[Start of section]

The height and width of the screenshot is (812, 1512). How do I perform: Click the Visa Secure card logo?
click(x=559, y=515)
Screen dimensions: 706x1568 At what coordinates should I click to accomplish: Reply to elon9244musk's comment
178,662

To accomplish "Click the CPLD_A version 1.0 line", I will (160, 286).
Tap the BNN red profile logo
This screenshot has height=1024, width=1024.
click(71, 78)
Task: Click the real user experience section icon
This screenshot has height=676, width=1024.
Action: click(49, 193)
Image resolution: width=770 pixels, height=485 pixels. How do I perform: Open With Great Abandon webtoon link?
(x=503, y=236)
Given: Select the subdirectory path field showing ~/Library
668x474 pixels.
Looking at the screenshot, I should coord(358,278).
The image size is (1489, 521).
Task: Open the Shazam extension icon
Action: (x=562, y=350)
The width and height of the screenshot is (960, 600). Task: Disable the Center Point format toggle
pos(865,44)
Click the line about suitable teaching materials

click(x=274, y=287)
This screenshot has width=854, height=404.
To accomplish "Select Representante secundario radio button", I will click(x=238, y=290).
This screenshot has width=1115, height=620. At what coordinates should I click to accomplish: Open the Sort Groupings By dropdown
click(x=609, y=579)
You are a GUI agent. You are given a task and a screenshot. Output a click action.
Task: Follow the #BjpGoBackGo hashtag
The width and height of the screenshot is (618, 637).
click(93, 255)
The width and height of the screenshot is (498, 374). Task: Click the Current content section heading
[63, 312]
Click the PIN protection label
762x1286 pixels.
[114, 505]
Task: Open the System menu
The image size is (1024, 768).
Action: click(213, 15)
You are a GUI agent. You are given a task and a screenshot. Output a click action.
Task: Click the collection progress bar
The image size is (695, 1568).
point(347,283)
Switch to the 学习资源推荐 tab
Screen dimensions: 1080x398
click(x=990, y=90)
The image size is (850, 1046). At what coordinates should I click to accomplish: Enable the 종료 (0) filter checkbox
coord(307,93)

[End of section]

» **What this task involves**: What lines in the entries contain "will"? Report each one by copying it.

» **Written answer**:
To accomplish "Click the CPLD_A version 1.0 line", I will (160, 286).
To accomplish "Select Representante secundario radio button", I will click(x=238, y=290).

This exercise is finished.